State how many lines in these records contain the word "agent", and nothing else.
+ + + + +
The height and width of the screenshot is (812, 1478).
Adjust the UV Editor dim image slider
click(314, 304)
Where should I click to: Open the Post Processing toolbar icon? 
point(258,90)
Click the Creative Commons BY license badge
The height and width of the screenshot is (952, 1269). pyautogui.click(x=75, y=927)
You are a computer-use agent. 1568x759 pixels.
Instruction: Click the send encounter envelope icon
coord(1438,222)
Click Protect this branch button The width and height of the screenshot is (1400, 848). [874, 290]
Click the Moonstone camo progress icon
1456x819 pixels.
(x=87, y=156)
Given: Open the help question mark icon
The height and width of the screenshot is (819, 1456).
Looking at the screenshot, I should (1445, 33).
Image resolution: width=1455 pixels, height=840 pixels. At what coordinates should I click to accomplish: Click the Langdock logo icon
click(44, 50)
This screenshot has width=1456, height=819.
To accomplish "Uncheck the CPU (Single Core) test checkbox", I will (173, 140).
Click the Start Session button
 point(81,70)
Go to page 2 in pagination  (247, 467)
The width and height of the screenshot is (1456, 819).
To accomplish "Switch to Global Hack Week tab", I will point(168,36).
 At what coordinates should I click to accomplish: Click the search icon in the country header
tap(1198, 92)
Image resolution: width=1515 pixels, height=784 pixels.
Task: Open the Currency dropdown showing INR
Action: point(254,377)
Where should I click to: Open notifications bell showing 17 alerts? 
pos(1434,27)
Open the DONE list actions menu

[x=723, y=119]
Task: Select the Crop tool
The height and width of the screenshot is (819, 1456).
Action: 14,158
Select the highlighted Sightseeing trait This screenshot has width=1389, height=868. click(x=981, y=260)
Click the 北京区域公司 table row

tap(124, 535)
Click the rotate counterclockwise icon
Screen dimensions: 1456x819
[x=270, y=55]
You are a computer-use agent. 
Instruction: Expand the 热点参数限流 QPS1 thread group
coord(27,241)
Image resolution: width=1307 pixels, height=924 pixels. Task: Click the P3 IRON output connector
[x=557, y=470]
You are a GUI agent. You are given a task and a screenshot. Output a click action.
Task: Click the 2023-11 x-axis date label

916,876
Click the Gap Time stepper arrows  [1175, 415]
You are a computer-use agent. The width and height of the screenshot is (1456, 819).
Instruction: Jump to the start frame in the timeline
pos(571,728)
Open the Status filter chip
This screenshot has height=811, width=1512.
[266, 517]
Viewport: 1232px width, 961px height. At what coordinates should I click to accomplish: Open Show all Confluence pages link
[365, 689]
+ + + + +
* **Response area**:
4